Understanding the PSA Test
The PSA test is a blood test that measures the amount of prostate specific antigen (PSA). PSA is a protein produced by normal cells in the prostate and by prostate cancer cells. It is normal for men to have a small amount of PSA in their blood, and the amount rises slightly as they get older and the prostate gets bigger. A raised PSA level may suggest a problem with the prostate, but not necessarily cancer.
Advantages of a PSA test
- It can help pick up prostate cancer before you have any symptoms.
- It can help pick up a fast-growing cancer at an early stage, when treatment could stop it spreading and causing problems.
- A regular PSA test could be helpful, particularly if you have an increased risk of prostate cancer, for example with family history. This could detect any unusual increase in your PSA level that might be a sign of prostate cancer.
Disadvantages of a PSA test
- Your PSA level might be raised, even if you do not have prostate cancer. Many men with a raised PSA level do not have prostate cancer.
- The PSA test can miss prostate cancer. For example, one major study showed that 1 in 7 men (15 per cent) with a normal PSA level may have prostate cancer, and 1 in 50 men (two per cent) with a normal PSA level may have a fast-growing cancer.

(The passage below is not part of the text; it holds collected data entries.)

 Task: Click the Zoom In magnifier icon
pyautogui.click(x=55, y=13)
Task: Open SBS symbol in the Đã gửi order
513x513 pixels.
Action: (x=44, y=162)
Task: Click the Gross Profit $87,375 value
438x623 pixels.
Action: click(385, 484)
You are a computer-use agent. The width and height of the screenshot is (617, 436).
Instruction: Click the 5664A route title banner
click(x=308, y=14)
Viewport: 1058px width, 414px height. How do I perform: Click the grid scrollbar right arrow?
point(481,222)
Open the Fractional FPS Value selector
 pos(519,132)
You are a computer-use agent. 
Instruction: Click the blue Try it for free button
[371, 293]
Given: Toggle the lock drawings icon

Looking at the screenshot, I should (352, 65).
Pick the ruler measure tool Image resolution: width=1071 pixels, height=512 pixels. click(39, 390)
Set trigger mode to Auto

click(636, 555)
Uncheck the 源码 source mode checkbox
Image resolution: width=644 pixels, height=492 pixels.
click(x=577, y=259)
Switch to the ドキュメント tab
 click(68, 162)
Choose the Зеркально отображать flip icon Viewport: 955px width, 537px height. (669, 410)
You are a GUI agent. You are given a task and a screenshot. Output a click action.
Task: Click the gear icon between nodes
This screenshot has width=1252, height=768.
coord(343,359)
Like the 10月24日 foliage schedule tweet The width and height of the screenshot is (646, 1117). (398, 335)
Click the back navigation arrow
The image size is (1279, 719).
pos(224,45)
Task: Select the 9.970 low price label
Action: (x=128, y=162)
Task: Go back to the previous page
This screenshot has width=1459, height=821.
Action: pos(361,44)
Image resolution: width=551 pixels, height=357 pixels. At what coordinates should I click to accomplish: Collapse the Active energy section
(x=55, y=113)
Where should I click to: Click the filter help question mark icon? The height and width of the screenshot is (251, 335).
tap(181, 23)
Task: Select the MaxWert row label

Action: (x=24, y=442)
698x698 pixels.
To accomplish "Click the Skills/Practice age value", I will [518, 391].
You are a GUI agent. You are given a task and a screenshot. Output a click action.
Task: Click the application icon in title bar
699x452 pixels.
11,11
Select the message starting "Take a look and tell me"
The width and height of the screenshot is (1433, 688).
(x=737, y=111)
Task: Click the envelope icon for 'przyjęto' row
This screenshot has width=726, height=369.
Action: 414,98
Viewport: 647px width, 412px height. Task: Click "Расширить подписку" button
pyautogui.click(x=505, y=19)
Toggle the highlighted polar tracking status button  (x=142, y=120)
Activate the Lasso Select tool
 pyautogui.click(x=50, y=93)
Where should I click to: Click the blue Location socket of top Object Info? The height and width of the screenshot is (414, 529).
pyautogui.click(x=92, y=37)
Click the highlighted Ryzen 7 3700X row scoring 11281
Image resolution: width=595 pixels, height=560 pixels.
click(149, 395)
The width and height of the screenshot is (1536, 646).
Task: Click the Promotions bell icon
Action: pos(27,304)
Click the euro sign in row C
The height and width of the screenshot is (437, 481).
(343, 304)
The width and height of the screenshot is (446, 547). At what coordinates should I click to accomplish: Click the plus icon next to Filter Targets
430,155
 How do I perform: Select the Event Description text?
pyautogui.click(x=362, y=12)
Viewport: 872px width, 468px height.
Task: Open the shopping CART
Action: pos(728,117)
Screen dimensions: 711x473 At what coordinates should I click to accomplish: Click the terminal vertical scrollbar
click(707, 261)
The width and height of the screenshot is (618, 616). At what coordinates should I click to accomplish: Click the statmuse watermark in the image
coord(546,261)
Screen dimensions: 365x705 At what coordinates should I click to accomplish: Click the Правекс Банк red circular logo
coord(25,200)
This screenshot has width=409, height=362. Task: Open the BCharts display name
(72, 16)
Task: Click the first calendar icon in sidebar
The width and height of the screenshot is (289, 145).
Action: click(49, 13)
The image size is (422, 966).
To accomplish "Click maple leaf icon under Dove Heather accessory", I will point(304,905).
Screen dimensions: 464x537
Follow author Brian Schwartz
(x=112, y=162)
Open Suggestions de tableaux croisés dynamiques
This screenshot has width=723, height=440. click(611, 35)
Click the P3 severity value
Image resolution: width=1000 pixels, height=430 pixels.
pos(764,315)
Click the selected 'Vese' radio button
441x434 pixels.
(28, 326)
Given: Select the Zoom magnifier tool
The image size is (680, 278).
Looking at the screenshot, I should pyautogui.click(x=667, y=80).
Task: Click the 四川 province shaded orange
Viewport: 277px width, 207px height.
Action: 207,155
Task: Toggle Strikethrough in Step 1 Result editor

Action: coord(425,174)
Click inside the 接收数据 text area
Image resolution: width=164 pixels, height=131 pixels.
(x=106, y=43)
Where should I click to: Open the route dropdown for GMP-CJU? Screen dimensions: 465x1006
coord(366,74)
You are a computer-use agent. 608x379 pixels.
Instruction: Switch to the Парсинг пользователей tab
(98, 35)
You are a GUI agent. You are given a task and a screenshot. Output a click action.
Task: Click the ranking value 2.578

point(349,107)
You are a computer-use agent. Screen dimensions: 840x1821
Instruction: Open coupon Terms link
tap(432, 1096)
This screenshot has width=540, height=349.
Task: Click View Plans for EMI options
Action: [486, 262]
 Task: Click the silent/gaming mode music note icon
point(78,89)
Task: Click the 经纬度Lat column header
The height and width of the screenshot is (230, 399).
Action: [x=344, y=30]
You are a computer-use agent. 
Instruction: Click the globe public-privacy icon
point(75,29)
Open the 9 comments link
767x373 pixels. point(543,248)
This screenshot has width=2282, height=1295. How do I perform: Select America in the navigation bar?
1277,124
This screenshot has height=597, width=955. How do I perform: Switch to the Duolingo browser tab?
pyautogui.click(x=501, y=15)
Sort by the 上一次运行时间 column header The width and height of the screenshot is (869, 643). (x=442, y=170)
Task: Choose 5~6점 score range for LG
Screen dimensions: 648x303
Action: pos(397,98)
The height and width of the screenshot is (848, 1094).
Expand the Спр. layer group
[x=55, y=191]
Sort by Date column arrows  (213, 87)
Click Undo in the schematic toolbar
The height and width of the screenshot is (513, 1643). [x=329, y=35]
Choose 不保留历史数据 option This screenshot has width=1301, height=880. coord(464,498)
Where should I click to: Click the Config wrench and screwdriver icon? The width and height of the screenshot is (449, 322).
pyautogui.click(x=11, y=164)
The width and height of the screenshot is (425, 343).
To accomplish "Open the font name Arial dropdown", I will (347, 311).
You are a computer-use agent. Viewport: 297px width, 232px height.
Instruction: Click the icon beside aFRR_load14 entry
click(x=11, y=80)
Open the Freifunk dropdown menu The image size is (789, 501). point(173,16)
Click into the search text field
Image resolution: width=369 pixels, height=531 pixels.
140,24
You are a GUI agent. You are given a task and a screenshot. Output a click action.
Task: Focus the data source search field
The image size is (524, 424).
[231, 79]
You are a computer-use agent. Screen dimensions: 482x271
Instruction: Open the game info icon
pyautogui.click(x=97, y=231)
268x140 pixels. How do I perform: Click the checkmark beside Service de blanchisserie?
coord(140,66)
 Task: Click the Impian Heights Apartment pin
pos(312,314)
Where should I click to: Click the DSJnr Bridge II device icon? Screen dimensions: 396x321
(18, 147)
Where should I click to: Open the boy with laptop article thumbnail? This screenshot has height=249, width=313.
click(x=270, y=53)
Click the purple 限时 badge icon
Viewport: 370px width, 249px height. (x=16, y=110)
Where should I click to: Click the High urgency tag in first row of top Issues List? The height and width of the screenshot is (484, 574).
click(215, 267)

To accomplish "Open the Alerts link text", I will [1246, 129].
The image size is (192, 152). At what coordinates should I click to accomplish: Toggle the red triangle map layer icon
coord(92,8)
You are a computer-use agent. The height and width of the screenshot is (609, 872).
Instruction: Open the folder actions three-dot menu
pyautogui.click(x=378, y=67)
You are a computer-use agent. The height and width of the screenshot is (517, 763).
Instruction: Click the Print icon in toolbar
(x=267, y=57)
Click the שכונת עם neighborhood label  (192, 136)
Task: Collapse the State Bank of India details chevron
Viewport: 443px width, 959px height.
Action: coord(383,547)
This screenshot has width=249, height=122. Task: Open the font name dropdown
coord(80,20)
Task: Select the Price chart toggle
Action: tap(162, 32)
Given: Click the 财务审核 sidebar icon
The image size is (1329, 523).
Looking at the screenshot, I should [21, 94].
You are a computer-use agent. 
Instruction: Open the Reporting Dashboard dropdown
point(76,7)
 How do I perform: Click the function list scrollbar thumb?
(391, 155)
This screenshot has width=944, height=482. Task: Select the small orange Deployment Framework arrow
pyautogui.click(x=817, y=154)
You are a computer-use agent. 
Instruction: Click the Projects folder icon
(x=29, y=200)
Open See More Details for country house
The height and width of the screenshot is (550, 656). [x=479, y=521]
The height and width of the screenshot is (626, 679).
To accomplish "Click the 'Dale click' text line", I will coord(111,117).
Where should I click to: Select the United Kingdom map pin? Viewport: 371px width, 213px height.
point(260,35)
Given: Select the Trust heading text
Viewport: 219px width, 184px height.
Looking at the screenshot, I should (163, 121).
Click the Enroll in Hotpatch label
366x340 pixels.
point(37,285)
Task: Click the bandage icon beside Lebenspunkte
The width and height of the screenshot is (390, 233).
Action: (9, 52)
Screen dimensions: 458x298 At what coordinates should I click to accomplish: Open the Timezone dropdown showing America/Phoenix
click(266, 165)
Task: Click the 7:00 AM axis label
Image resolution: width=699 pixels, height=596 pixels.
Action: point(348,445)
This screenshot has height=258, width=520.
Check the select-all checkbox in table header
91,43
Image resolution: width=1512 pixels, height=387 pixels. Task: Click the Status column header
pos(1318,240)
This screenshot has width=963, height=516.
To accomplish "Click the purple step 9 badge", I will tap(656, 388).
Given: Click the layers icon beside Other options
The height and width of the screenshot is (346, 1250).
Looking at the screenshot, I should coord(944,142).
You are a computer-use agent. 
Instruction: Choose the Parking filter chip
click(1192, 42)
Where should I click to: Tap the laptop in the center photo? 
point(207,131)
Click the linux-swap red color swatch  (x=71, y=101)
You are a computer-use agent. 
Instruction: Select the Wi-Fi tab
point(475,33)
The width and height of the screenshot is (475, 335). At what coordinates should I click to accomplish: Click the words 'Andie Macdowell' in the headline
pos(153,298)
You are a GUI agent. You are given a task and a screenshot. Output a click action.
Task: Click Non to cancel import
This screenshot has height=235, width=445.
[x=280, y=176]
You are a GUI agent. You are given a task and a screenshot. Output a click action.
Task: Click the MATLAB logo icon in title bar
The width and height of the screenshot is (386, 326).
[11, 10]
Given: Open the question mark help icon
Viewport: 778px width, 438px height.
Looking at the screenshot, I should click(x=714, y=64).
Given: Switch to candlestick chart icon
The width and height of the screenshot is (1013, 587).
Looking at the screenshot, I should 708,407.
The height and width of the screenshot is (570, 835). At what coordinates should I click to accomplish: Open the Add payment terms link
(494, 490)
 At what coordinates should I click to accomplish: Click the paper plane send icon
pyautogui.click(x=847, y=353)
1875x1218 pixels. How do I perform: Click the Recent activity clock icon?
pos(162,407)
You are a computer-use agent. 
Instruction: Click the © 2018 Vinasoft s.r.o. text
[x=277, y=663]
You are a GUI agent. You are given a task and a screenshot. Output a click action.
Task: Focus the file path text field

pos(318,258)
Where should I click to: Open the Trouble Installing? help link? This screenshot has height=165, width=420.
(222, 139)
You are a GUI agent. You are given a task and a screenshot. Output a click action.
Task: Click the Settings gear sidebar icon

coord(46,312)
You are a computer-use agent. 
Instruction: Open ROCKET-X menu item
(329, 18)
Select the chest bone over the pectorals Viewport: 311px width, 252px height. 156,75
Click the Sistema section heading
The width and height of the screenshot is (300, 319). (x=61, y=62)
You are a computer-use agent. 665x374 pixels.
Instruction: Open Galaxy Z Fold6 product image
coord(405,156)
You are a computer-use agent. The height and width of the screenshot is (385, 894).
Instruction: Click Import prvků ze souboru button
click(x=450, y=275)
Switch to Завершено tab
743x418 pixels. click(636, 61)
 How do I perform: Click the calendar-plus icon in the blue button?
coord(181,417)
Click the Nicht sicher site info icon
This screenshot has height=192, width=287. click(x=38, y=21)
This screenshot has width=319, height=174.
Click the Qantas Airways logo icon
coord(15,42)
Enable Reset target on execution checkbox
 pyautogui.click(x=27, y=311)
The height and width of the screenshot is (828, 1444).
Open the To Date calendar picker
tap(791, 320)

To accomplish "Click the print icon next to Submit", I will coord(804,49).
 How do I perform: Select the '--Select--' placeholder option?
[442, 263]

- If your PSA level is raised you may need an MRI scan and if that is abnormal, you may need a biopsy, which is usually performed under local anaesthetic. This can cause side effects, such as pain, infection (1 in 300 people) and mild bleeding in urine and semen.
Being diagnosed with a slow-growing prostate cancer that is unlikely to cause any problems or shorten your life may still make you worry, and may lead you to have treatment that you do not need. However, most men with low-risk, localised prostate cancer now have their cancer carefully monitored instead, and only have treatment if the cancer starts to grow.